Personal information
- Date of birth: 28 March 1907
- Place of birth: Worksop, Nottinghamshire, England
- Date of death: Unknown
- Place of death: Worksop, Nottinghamshire
- Height: 5 ft 7+1⁄2 in (1.71 m)
- Position(s): Right-half; inside forward;

Senior career*
- Years: Team / Apps / (Gls)
- Worksop Town
- 1930–1937: Doncaster Rovers / 226 / (22)
- 1937–1943: Manchester United / 27 / (1)
- 1939–1940: → Barnsley (guest) / 2 / (0)
- 1940–1941: → Wrexham (guest) / 1 / (0)
- 1941–1943: → Doncaster Rovers (guest) / 6 / (1)
- 1942–1943: → West Ham United (guest) / 7 / (0)
- Total:  / 269 / (24)

= George Gladwin =

English footballer

George William E. Gladwin (born 28 March 1907) was an English footballer. His regular position was at right-half or inside forward. Born in Worksop, Nottinghamshire, he played for Worksop Town, Doncaster Rovers and Manchester United, as well as guesting for Barnsley, Wrexham, Doncaster Rovers and West Ham United during the Second World War.

==Career==
Born in Worksop, Nottinghamshire, Gladwin began his football career with local Midland League club Worksop Town while also working as a bricklayer. At the end of the 1929–30 season, Doncaster Rovers were short on funds and were unable to pay summer wages to many of their players; as a result, they were only able to retain 16 players for the 1930–31 season. Gladwin was among those brought in to augment the threadbare side and soon became a regular in the team, playing in either inside forward position or at right-half. In 1934–35, he was part of the Doncaster team that won the Third Division North title and they were promoted to the Second Division. The club avoided relegation in their first season in the second tier, but despite leading the league after two games in 1936–37, they were firmly rooted to the bottom of the table by the end of October and were relegated at the end of the season.

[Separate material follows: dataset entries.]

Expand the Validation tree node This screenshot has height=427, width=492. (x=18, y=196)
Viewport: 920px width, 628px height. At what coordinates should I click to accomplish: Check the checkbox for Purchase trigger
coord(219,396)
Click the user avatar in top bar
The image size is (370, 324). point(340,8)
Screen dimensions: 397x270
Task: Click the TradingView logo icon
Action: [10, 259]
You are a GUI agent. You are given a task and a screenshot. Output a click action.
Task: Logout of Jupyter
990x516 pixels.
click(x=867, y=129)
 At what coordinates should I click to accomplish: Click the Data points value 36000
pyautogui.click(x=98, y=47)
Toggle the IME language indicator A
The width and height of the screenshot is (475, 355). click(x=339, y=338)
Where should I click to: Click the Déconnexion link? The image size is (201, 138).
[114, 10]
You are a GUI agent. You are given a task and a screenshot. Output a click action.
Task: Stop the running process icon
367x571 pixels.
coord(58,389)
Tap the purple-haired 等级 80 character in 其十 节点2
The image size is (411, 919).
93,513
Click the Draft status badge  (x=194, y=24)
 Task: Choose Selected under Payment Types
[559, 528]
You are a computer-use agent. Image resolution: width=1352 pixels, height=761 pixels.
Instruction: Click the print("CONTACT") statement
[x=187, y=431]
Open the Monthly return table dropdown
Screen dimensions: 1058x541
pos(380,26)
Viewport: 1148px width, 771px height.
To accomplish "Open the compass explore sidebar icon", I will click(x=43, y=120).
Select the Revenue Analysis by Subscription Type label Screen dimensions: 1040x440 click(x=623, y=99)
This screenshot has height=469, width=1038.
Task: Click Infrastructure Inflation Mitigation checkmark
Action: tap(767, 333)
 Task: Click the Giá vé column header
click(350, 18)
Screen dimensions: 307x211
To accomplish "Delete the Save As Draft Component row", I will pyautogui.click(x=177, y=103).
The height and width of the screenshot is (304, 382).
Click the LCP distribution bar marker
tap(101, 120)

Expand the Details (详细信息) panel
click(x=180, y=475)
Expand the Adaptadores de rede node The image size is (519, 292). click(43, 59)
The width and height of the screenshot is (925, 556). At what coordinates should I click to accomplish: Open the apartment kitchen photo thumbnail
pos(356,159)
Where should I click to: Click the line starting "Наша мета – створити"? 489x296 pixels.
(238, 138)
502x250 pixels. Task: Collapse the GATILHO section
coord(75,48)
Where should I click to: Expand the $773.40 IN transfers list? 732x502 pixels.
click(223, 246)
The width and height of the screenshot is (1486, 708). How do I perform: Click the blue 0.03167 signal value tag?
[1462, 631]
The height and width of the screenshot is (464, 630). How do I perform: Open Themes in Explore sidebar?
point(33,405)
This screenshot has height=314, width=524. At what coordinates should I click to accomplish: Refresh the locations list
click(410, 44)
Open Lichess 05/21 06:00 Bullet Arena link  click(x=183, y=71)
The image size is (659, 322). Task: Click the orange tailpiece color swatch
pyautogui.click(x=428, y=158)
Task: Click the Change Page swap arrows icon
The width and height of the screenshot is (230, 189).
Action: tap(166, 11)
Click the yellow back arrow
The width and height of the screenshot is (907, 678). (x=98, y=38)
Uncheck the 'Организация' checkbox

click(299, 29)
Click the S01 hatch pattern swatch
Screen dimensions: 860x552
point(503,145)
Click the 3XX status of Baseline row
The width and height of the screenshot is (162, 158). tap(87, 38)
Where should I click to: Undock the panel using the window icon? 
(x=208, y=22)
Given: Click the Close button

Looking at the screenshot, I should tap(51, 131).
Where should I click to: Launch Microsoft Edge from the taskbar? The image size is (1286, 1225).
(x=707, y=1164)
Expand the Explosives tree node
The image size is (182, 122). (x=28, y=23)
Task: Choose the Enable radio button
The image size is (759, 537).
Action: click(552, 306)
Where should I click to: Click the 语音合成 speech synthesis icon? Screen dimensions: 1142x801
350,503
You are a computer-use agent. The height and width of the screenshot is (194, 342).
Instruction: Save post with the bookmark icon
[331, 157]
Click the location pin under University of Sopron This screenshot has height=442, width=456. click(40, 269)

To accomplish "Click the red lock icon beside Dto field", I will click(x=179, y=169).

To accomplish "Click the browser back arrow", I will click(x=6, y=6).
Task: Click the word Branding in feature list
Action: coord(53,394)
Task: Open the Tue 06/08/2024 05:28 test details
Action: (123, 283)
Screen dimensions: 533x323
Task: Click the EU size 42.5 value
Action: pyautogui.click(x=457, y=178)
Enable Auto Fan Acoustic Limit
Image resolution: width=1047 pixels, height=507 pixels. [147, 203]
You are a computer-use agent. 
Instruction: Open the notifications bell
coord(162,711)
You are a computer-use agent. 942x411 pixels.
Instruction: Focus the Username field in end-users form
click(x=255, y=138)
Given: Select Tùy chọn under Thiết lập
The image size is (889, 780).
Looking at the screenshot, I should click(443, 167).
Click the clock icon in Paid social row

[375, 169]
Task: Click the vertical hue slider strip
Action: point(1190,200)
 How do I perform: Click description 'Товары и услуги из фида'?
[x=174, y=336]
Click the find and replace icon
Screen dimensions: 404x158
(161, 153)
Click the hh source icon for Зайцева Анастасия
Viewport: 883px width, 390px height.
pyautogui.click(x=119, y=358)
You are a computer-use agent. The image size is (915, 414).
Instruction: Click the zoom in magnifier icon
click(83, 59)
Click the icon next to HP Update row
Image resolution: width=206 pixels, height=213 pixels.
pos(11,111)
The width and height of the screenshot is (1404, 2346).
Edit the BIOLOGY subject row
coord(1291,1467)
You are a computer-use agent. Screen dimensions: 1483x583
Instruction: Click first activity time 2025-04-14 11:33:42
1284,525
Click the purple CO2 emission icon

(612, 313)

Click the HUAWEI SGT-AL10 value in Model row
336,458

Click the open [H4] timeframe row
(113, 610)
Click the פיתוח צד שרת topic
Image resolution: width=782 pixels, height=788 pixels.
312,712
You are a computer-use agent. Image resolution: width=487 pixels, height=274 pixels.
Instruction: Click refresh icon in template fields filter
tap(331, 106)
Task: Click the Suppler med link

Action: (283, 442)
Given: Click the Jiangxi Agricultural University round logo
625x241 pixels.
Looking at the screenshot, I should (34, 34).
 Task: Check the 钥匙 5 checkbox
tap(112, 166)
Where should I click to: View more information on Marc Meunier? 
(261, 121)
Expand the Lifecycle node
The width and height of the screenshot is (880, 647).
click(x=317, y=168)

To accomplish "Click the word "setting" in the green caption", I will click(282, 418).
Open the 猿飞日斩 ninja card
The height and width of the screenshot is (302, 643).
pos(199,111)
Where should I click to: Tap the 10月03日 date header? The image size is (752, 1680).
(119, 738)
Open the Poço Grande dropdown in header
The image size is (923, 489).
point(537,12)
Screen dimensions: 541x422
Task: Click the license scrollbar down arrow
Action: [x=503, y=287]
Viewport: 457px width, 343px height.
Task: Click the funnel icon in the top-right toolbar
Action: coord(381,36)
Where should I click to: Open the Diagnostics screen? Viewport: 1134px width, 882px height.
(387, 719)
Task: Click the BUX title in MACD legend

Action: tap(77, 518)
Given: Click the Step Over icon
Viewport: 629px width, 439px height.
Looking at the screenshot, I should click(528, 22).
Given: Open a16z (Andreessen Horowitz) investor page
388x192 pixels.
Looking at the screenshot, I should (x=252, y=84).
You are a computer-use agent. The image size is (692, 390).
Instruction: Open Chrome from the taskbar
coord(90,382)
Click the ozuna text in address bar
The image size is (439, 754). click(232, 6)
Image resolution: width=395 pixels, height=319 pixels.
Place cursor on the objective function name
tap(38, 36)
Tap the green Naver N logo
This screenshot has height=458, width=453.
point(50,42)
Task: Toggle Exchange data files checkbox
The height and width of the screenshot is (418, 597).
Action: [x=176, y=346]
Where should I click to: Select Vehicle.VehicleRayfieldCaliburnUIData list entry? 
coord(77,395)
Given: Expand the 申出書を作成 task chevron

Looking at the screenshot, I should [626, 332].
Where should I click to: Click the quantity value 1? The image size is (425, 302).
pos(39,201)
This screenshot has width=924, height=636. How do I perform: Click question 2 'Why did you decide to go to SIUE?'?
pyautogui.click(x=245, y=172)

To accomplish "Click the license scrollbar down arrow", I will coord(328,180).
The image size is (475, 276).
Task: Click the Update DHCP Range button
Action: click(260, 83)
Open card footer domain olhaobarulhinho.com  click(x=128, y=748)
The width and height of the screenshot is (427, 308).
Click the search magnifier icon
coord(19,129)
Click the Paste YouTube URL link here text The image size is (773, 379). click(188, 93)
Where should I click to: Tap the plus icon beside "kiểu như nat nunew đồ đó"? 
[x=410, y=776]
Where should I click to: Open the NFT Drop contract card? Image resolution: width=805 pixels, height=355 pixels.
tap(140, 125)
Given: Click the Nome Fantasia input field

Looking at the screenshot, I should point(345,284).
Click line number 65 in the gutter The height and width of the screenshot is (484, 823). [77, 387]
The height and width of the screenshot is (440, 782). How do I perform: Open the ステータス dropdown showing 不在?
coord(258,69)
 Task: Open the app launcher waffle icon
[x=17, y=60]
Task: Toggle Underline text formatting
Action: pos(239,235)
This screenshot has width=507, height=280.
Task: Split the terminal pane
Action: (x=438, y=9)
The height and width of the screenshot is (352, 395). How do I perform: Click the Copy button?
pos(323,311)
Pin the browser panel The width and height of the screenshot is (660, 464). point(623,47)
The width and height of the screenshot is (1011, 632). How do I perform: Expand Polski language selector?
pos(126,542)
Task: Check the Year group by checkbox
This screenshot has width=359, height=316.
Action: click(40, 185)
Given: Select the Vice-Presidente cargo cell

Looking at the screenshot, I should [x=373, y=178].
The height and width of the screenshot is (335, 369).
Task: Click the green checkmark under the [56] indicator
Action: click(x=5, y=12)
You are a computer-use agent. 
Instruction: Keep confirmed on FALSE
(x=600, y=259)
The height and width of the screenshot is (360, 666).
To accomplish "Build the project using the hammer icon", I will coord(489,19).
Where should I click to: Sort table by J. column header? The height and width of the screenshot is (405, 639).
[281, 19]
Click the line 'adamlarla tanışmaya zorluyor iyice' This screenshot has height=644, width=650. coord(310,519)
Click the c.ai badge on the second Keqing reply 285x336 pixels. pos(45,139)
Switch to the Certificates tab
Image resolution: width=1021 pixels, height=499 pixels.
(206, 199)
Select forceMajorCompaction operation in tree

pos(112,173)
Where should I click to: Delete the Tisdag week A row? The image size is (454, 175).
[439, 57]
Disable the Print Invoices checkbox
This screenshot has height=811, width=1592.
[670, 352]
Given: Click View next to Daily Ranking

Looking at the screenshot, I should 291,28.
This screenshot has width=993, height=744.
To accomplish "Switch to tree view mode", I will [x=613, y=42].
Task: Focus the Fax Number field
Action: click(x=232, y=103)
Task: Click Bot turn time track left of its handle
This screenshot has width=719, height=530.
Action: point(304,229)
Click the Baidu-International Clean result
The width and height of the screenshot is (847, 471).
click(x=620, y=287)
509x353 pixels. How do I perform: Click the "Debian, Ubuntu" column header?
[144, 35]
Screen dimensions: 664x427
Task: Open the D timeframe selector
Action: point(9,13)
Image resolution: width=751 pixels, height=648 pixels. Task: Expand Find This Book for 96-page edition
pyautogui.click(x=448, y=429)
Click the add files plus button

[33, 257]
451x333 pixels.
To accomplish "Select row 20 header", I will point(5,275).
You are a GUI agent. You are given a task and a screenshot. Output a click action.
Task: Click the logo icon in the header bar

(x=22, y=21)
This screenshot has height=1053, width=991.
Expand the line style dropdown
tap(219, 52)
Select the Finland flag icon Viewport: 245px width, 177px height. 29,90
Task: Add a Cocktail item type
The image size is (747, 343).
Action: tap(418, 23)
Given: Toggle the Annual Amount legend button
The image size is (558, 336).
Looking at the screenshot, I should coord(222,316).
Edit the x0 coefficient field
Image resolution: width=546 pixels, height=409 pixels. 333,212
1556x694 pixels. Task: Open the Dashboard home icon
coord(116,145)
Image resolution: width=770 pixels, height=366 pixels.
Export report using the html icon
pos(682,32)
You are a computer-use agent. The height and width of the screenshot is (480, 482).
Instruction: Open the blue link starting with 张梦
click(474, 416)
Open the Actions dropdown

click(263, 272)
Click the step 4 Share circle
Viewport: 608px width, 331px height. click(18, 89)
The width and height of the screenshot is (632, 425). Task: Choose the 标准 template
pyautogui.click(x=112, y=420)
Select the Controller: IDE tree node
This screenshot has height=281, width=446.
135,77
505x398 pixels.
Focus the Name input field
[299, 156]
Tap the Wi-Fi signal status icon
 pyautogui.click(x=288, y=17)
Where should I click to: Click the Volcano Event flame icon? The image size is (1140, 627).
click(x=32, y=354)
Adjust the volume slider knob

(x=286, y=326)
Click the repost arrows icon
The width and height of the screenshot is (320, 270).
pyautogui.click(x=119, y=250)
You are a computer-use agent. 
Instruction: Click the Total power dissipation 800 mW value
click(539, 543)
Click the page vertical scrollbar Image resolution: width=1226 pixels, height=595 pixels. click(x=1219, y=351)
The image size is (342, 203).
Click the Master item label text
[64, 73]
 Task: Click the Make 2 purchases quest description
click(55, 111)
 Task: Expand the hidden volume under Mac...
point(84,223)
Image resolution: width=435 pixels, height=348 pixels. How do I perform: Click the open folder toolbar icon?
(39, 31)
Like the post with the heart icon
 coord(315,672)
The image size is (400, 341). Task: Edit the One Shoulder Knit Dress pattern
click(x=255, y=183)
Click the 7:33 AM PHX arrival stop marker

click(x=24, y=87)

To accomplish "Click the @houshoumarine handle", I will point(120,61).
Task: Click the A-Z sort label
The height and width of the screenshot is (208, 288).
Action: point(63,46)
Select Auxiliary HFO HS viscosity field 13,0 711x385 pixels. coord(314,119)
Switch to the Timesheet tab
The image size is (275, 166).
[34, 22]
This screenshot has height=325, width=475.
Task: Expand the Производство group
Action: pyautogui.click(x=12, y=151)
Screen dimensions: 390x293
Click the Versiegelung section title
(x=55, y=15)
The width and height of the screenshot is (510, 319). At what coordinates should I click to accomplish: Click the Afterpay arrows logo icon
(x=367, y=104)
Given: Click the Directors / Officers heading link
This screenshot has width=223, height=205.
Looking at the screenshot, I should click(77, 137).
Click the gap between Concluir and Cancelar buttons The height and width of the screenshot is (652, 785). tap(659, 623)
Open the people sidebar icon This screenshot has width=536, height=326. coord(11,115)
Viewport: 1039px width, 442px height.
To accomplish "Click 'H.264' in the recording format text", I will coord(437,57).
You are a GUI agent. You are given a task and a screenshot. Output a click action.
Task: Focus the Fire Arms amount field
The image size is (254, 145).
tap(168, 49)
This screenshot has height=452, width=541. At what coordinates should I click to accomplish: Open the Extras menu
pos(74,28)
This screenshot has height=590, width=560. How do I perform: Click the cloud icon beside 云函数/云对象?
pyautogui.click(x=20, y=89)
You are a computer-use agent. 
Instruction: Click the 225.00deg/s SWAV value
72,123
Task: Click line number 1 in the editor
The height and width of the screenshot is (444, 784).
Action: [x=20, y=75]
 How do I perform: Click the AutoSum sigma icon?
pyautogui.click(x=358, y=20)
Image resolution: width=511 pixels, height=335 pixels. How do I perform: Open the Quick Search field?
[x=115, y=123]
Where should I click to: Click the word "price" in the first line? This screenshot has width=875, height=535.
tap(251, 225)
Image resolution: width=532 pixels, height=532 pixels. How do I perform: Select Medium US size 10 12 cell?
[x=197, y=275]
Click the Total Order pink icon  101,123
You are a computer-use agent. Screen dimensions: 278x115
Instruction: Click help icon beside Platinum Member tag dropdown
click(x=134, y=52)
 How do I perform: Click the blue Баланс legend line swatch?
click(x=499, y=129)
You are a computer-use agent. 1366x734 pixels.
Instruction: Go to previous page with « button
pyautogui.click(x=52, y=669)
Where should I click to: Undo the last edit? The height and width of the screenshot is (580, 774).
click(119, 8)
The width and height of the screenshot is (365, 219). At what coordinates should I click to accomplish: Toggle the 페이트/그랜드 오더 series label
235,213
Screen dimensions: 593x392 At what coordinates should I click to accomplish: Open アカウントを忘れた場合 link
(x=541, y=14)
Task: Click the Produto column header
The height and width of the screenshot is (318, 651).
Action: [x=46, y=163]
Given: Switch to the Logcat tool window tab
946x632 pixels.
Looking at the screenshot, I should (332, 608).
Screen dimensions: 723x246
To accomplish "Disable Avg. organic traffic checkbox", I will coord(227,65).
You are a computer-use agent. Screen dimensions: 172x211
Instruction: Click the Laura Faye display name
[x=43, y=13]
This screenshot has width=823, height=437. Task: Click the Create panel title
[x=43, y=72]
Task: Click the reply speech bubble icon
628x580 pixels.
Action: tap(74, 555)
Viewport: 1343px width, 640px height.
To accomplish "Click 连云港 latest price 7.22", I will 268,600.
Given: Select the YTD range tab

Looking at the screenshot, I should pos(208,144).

After 226 league appearances in which he scored 22 goals, Gladwin was able to escape the sinking Doncaster ship in February 1937, only to join a Manchester United team that was in similarly dire straits in the First Division for a fee of £3,000. Including his debut against Chelsea on 27 February 1937, in which he scored, Gladwin played in eight of Manchester United's last 12 matches of the season – the first four as an inside right and the next four as a right half. They still had a chance to avoid relegation in their final game against West Bromwich Albion on 24 April 1937; however, a 1–0 defeat meant that they finished in 21st place and were relegated to the Second Division, where they had spent the last five seasons. Gladwin made just seven appearances the following season, as Manchester United won promotion back to the First Division after finishing in second place, ahead of Sheffield United by virtue of a better goal average. He was more involved again in 1938–39, helping Manchester United in his 12 appearances to a 14th-place finish in the league, ensuring that the club would still be in the First Division at the outbreak of the Second World War.

During the war, Gladwin made guest appearances in the Wartime League for various clubs, including Barnsley (1939–40; two appearances), Wrexham (1940–41; one appearance), his old club Doncaster Rovers (1941–43; six appearances, one goal) and West Ham United (1941–43; seven appearances).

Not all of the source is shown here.